I have always been called very ambitious. Positive and negative. In my job in a corporate setting, this came across as being negative. I wanted to grow very quickly within an organisation that had certain structures for growth, so it had no scope when you reached a certain level. Being ambitious means a lot to me, but initially it felt like a nagging burden… Why couldn’t I just be content? But why is it a bad thing? And I've been reading a lot about this and I realised I wasn't an odd case. For a lot of women, being ambitious has always been a negative factor. Sheryl Sandberg touches upon it in Lean In, and Michelle Obama in Becoming.
So, when I started my own business, I took it in my stride. Being ambitious is a good thing. I'm proud of that and encourage it within our team.
What do you think will make the biggest difference to speed up the move towards equality?
Concept of equality is contextual. This is not an easy question to answer. My brushstroke response is mindfulness, empathy, awareness of how biases are embedded in our current systems on a micro and macro level, and acting on the awareness, on an individual and institutional level will take us a long way. Whether it is how budgets are organised, the rubric through which we hire staff or make key decisions - we need to ask ourselves, who are they favouring? And subsequently course correct.
Our team at Curaty has been consciously thinking about the impact art can have on conversations of equality and the biases that exist in the world towards art and the cultural sector. Opportunity equality, is one of the most rampant issues. Emerging artists, however good they may be, receive few paid opportunities for exposure of their works. They get frustrated and burn out, and often leave their creative endeavours for more mundane income earning jobs. We constantly ask ourselves, how do we make being an artist a sustainable and acceptable career choice?
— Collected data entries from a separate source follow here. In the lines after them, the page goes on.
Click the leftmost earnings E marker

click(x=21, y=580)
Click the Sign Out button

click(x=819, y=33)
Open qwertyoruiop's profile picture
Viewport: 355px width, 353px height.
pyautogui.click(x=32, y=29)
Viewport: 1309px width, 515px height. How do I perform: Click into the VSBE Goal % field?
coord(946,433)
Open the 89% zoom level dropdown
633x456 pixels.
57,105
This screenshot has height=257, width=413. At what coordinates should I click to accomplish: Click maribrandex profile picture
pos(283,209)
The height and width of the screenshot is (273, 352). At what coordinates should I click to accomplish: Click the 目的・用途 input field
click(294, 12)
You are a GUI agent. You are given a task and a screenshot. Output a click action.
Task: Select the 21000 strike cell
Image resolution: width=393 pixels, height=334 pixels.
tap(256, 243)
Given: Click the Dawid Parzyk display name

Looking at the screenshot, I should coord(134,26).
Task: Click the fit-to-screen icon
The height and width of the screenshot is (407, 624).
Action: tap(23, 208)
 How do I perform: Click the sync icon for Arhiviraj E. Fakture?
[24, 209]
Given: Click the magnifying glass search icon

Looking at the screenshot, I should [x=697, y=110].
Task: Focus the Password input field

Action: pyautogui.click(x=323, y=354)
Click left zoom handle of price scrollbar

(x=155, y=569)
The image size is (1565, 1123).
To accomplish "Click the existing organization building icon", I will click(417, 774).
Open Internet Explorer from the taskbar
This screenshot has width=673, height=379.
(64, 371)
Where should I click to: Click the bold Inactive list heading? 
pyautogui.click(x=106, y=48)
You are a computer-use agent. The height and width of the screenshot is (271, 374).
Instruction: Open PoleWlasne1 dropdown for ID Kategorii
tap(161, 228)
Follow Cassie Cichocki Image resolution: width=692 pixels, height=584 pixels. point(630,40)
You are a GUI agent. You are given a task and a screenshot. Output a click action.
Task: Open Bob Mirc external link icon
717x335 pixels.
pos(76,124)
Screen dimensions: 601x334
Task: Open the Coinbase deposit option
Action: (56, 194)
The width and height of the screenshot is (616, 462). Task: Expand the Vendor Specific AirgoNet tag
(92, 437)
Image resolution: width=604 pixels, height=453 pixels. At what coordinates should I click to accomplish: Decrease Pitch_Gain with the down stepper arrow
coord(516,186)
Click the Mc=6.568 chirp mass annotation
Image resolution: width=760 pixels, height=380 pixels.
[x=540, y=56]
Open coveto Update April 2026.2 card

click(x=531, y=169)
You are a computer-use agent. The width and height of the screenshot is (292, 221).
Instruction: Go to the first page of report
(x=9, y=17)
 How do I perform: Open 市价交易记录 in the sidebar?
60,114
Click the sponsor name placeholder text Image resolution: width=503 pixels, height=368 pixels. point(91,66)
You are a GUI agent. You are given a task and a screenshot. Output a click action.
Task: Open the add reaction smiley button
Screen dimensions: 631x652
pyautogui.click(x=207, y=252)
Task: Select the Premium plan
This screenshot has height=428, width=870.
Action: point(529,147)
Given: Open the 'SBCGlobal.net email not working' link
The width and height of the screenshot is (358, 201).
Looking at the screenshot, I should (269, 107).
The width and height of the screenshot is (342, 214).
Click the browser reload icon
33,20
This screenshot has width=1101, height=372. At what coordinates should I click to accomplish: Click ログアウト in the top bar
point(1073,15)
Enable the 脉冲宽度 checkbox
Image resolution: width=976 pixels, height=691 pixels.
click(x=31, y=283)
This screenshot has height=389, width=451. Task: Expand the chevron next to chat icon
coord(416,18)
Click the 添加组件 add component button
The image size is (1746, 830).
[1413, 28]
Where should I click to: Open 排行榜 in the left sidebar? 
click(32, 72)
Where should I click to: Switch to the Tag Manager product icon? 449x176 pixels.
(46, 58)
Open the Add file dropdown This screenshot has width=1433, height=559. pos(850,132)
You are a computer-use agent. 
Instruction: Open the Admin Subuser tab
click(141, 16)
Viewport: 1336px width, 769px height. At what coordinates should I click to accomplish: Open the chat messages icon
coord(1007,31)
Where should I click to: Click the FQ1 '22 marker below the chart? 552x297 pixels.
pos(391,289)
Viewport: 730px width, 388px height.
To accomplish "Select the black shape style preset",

Our signature ‘art on subscription program’ is one of the ways we attempt to bridge this inequality gap and democratise the art experience. Not only do emerging artists receive exposure and income from art rental, but also companies that would otherwise have steered clear of art because of long term financial commitment, can now inspire their employees with a healthier work environment through intelligently curated art displays - in line with their brand. Hence the motto "We champion artists, no naked walls!"
Courtesy of the artist, Melissa Hartley, Follow, 22.4x 22.4 x 2 cm, 2019, Acrylic paint on canvas.
What advice would you give to other women who are early stages of navigating their careers, and might like to set up an enterprise?
I'm still in early stages with my enterprise, so I don't want to mislead. But I would definitely say speak up, ask for advice, ask for help. Talk about your idea. Record yourself. I went for this amazing entrepreneurship course where the coach at the end of the program got us to go to the top of the building, up 10 storeys and just shout out what we want to change in the world. By the time we’d run up 10 storeys, we could only shout out how we truly felt because we couldn’t think anymore. I highly recommend this method to anyone really looking for their ‘Why’, it’s quite empowering. That's the biggest thing when you start your business, to know your why. For me, it was because I'm an artist, I've gone through the experience and so my ‘why’ is very personal, I just never want to see any other artist lose their ambition or lose their passion. I want to make the world as supportive an environment as possible for them.
Take advantage of opportunities. Actively look for courses because meeting other entrepreneurs and being surrounded by them is the best way to start - they are going through it too, and completely empathise! Find your advisors. Surround yourself with people who will motivate you on days when you're questioning every life decision you have made. Listen to a lot of podcasts. I highly recommend “How I built this with Guy Raz”. Being an entrepreneur can get lonely, and requires mental conditioning, think of it as running a marathon rather than a sprint. Lastly, as Steve Job’s stated “Stay hungry, Stay foolish”.